Dünyanın dört bir yanından gelen bilim insanlarından oluşan bir araştırma takımı, mineral hematitin kaya dağlarının altında ezildiğinde ve 1.000 santigrat derecede ısıtıldığında bile manyetik özelliklerini koruduğuna dair bulgulara ulaştı. Almanya’daki Münster Üniversitesi’nden mineral fizikçisi Ilya Kupenko, “Dünya’nın mantosu ve Batı Pasifik’teki güçlü manyetik bölge hakkındaki bu yeni bilgi, Dünya’nın manyetik alanının rastgele bir müşahedesine yeni bir ışık tutabilir” diyor.

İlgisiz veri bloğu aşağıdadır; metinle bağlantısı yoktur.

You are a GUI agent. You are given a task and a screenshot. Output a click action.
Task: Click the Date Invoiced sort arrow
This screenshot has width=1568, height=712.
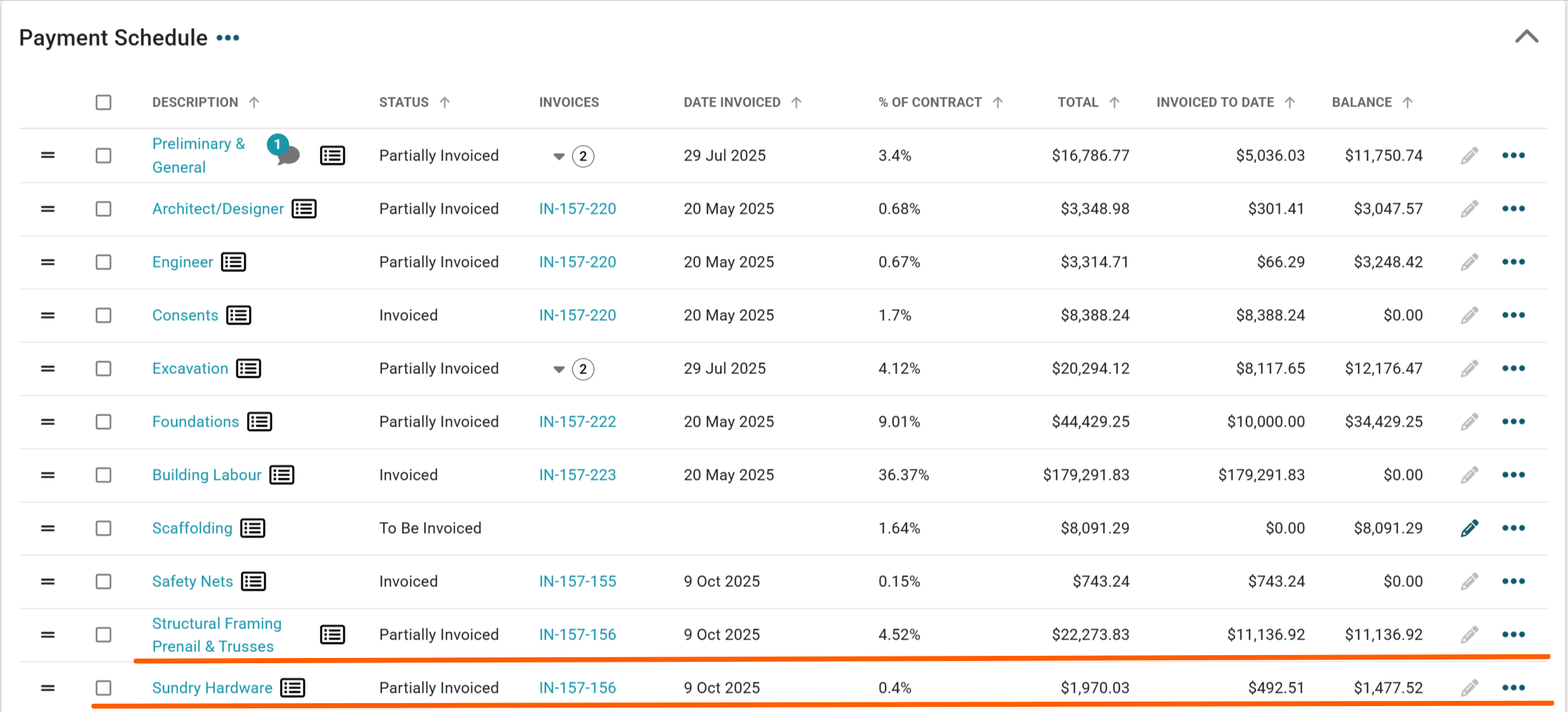796,103
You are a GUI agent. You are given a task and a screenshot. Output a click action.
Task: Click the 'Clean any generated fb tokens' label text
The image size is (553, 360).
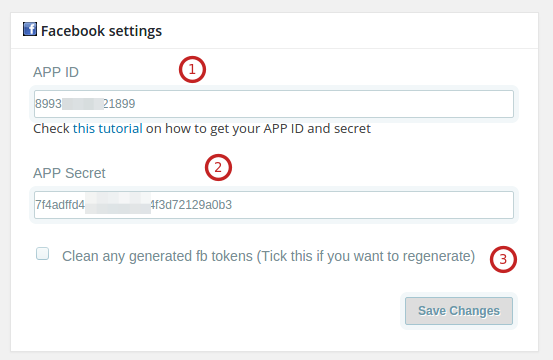[x=269, y=256]
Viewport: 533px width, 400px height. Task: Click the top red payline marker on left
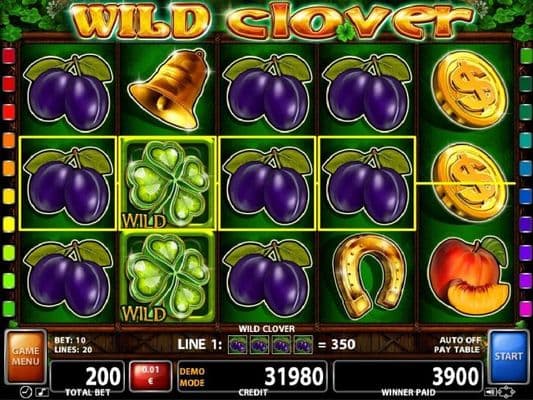point(9,56)
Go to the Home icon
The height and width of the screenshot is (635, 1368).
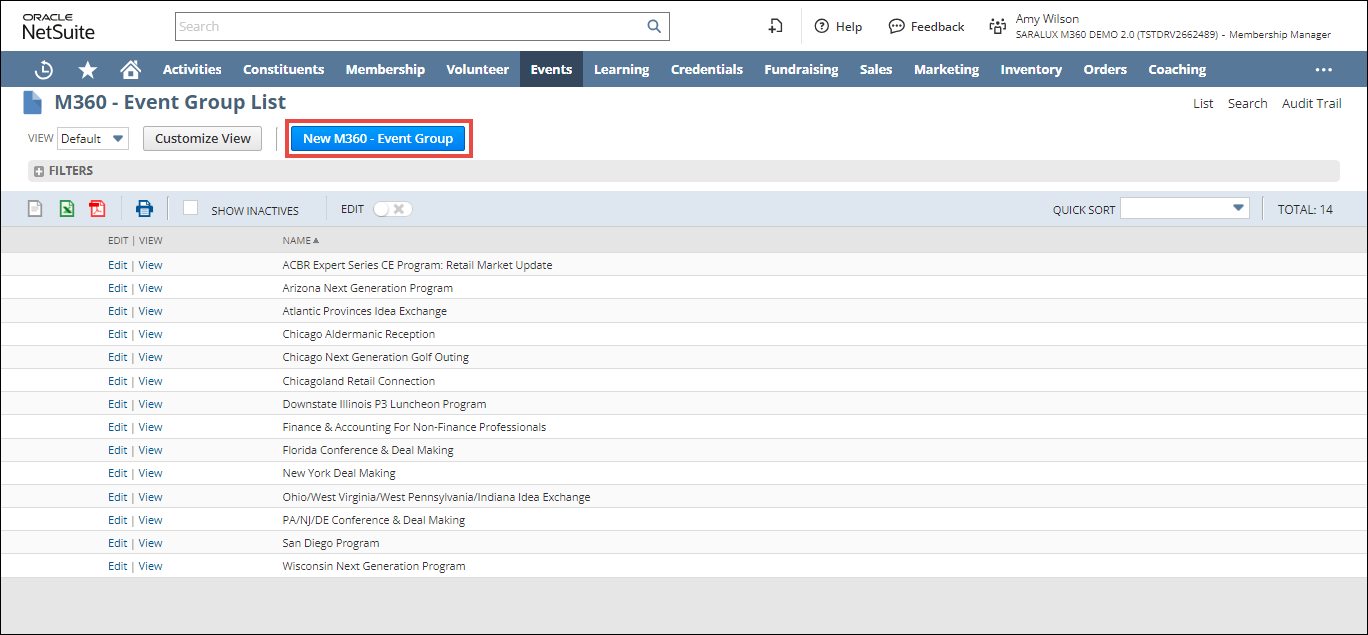click(130, 70)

Bilim insanları, mineral hematitini atmosfer yükünün yaklaşık olarak 90.000 katı kadar sıkarak ve 300 ile 1.300 derece Kelvin sıcaklık ortasında bir pahada ısıtarak bir hematit örneği pişirmeyi başardılar. Gama ışınları daha sonra numuneyi oluşturan parçacıkların kesin pozisyonlarını tahlil etmek için kullanıldı, bu da araştırmacıların farklı fazlar ortasındaki manyetik geçişleri belirlemek için sıcaklıkları gereğince hassas bir formda kalibre etmelerini sağladı.
Minarelin manyetik özellikleri uzun vadede kaybolurken 1.200 derece Kelvin altında varlığı tespit edildi. Bu, hâlâ yaklaşık 1.000 ile 3.000 derece Kelvin ortasında değişen mantoların birçoklarını dışlıyor fakat bu çok yakın bir bedel olarak görülüyor ve hematitlerin yüzeyin birkaç yüz kilometreye kadar altındaki kısımlarda manyetik olarak etkin olabileceği manasına geliyor. Münster Üniversitesi'nden mineral bilimci Carmen Sanchez-Valle, “Sonuç olarak Dünya'nın mantosunun varsayım edildiği kadar manyetik olarak meyyit olmadığını gösterebiliyoruz. Bu bulgular, Dünya'nın tüm manyetik alanı ile ilgili başka sonuçları haklı çıkarabilir” diyor.
Almanya'daki Bayreuth Üniversitesi'nden jeokimyacı Leonid Dubrovinsky ise “Şu an bildiğimiz şey, Dünya'nın mantosunda manyetik olarak düzenlenmiş gereçlerin var olduğudur. Dünya'nın manyetik alanının ve kutupların hareketinin gelecekteki tahlillerde dikkate alınması gerekiyor” ifadelerini kullandı.
Geçen yıl Avrupa Uzay Ajansı’ndan bir heyet, gezegenimizin okyanuslarında çözünmüş iyonların girdaplarından kaynaklanan hafif bir manyetizma sinyali tespit etmişti. Bunlar üzere ince tesirler kıymetsiz üzere görünse de yüzeyimizdeki çok Güneş aktivitesinin tesirlerinden teknolojiyi korumak için manyetik alana büyük ölçüde gereksinim duyuyoruz.